So now that everybody has had a little time to take in Jodie Meeks' record-breaking performance Tuesday night, it's time to take a look at where Meeks stands compared to the rest of the nation's best players.

About midway through Tuesday's game, Jimmy Dykes suggested that Meeks' name be thrown into the mix for National Player of the Year. Quite a lofty assertion by a guy who knows what he's talking about, but when you look at the numbers and consider what he's done so far this season, the idea is far from far-fetched.

After pounding Rocky Top on Tuesday, Meeks is averaging a Southeastern Conference-best 25. 9 points per game, which is fourth-best in the nation. He's shooting the ball at nearly a 48 percent clip, including 44 percent from behind the arc, and he's missed just 10 of his 116 free throws this season. Throw in 3.6 rebounds, 1.9 assists and 1.5 steals a game and it becomes a pretty good case for the Player of the Year so far.

Not sold yet?

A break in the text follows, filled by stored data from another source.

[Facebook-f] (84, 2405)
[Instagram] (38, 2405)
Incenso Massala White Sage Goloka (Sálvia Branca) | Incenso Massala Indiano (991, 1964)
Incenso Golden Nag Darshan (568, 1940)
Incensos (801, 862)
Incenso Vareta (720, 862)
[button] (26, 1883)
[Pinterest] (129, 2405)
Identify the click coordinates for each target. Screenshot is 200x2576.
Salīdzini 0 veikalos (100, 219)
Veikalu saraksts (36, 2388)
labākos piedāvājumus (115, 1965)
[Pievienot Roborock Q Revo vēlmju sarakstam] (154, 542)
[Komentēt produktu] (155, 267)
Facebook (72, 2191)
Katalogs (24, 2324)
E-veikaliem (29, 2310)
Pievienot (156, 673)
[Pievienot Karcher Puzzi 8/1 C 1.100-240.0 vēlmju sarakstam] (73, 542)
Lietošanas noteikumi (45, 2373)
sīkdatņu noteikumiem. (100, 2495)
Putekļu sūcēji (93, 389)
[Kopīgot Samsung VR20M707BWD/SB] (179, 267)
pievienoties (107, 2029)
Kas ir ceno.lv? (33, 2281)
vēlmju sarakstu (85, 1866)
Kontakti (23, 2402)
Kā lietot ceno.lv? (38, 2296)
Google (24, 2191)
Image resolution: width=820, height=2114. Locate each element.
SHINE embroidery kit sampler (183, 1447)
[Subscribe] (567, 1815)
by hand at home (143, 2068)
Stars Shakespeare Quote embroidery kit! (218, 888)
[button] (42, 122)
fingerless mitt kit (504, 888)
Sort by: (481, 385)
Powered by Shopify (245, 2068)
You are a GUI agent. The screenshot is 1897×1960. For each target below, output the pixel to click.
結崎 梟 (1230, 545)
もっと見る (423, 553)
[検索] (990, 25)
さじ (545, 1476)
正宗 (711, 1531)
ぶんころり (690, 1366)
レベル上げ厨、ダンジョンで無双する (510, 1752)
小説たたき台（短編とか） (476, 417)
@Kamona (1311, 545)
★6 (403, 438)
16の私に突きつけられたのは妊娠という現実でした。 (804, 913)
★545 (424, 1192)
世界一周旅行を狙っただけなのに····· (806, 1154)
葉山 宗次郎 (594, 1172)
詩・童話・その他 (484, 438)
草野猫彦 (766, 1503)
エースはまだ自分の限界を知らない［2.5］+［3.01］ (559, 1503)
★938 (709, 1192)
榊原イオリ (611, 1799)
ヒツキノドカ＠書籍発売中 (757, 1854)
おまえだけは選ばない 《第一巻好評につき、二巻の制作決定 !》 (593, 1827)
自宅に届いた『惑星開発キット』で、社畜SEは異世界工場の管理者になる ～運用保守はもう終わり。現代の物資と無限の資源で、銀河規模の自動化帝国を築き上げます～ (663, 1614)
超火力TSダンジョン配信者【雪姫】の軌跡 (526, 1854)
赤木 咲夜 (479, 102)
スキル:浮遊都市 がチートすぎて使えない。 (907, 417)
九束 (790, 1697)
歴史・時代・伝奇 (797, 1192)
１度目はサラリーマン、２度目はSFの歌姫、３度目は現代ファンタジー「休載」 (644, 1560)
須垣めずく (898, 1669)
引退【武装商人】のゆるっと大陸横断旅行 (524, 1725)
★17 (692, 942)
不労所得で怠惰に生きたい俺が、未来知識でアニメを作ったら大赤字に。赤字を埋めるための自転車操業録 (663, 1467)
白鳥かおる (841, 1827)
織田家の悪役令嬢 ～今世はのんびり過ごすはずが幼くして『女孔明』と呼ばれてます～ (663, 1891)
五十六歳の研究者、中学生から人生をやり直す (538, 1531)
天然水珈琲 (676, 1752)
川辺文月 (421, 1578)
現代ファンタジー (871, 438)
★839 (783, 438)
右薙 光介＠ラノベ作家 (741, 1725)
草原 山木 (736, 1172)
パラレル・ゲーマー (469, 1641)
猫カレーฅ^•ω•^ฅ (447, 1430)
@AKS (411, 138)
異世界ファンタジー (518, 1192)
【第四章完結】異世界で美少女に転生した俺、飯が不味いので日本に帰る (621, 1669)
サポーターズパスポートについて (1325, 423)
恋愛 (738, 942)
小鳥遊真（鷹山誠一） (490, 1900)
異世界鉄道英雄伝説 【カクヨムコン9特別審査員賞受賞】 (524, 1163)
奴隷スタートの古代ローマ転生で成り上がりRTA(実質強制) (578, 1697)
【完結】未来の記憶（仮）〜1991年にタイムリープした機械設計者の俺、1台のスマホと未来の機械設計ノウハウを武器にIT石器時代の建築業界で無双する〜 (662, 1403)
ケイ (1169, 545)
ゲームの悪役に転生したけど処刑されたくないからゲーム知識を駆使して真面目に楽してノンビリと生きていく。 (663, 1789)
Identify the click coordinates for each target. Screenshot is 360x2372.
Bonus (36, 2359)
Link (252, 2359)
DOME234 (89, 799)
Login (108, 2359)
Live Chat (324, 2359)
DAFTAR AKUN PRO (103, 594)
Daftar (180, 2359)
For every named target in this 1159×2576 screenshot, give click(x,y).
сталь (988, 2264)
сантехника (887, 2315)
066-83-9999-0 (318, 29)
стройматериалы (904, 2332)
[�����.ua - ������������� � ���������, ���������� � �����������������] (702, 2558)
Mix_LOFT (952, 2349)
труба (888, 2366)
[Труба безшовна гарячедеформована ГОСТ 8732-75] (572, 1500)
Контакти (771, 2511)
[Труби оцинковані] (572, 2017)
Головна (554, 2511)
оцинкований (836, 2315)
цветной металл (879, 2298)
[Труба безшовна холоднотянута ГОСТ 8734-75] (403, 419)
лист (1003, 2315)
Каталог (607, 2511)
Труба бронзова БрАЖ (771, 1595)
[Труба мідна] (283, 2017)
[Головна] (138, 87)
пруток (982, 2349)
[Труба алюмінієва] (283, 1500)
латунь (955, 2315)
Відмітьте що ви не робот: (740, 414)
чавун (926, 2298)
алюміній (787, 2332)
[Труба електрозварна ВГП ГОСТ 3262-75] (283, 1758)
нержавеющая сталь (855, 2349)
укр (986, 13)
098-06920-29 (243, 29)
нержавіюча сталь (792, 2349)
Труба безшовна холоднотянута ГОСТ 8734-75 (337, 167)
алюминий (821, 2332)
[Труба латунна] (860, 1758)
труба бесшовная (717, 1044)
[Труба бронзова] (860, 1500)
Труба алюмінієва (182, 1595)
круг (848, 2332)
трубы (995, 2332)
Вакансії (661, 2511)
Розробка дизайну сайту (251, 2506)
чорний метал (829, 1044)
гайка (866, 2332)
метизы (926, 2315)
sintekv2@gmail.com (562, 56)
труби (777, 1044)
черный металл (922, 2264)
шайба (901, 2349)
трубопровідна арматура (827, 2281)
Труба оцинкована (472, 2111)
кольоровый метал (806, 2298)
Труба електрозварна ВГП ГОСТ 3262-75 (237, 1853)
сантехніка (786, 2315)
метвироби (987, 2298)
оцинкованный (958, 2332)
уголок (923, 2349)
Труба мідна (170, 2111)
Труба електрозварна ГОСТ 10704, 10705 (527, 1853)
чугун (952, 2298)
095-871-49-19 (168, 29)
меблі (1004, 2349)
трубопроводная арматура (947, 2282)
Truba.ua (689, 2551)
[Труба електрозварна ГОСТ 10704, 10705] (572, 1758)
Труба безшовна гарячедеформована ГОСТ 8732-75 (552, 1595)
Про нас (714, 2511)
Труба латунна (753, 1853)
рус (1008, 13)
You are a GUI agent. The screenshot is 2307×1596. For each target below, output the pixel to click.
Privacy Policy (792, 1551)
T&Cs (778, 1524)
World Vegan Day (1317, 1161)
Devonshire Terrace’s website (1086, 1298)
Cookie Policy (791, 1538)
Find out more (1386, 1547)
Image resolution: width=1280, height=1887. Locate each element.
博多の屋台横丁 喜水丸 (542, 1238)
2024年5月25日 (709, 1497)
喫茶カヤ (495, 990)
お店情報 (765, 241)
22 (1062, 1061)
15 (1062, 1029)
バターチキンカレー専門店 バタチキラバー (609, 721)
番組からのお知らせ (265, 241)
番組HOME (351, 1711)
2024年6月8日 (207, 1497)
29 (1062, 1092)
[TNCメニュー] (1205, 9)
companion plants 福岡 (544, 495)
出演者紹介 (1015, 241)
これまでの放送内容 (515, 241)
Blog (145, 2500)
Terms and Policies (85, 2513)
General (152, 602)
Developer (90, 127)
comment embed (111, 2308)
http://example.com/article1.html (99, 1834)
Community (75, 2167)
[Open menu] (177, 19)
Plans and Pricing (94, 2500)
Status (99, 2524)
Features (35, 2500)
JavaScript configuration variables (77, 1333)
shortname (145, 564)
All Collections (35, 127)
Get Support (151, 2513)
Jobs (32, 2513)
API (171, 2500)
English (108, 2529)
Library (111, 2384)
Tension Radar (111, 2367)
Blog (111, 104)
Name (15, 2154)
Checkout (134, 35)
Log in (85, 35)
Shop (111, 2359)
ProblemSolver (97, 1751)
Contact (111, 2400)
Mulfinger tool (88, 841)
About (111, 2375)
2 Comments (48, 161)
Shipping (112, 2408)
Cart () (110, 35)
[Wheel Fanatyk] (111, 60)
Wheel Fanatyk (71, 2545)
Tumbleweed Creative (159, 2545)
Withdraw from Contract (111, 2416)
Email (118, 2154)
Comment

Take a look at where Meeks stands compared to the nation's elite players:

  • Stephen Curry (junior guard at Davidson) - 28.5 ppg, 6.7 apg, 4.1 rpg, 3.1 spg, 45.4 FG pct., 36.1 3-point pct.
  • Blake Griffin (sophomore forward at Oklahoma) - 22.4 ppg, 13.8 rbg, 2.5 apg, 1.5 bpg, 64.5 FG pct.
  • Tyler Hansbrough (senior center/forward at North Carolina) - 22.4 ppg, 7.5 rpg, 53.5 FG pct., 84.6 FT pct.
  • Luke Harangody (junior forward at Notre Dame) - 24.8 ppg, 12.7 rpg, 1.0 bpg, 49.8 FG pct., 81.0 FT pct.

So where does he stand among these players? Is he the best? Right in the middle? Does he even merit consideration in the top five? Let me know what you think by e-mailing me at catscratches@email.uky.edu .

One thing to consider is that the National Player of the Year is NOT the most valuable player. It doesn't take into account who means more to their team or how a team would fair without that player. Otherwise, you would have a tough time arguing against Davidson's Stephen Curry.


 

 

Still, Meeks has been nearly as valuable. He's put his team on his back at times and has carried UK back from an early season loss to VMI to a 13-4 record. Dykes even said last night that he believes UK will enter the top 25 when the new polls are released early next week.

And if that still doesn't do it for you, consider this: Meeks is averaging the most points per game at UK since Dan Issel, the program's all-time scoring leader, averaged 33.9 points per game during the 1969-70 season.

I thought it was interesting last night when Pat Summitt, college basketball's all-time wins leader, came on the air and talked about Meeks being a "no-touch" guy. What she meant was he's the type of player you can't let even touch the ball because he has the ability to create his own shot at will. She talked about having to face guard a guy like Meeks and structuring the defense to prevent him from getting the ball.

What other player on that list would you have to do that for? Curry definitely gets the nod, but I'm not sure about the others, partly due to their position. You can't face guard Hansbrough because of the supporting cast he has around him. Double-team him and you take the risk of leaving a guy like Wayne Ellington or Ty Lawson open.

But what happens when teams do face guard Meeks? Then you leave the door open for Patrick Patterson to take over a game. Keep in mind the duo is averaging 44.3 points per game, the most since Issel (33.9) and Mike Pratt combined for 53.2 points per game in the 1969-70 season.

Whatever you think, it's clear last night was special. Whether it'll be enough to vault Meeks into the discussion for player of the year remains to be seen.

UPDATE: Change of plans again. ESPNU has gone back to its original broadcast time of 4:30 p.m. ET. ESPN Classic's broadcast of the game is still set for 6:30 p.m. ET. We'll let you know if there are anymore changes.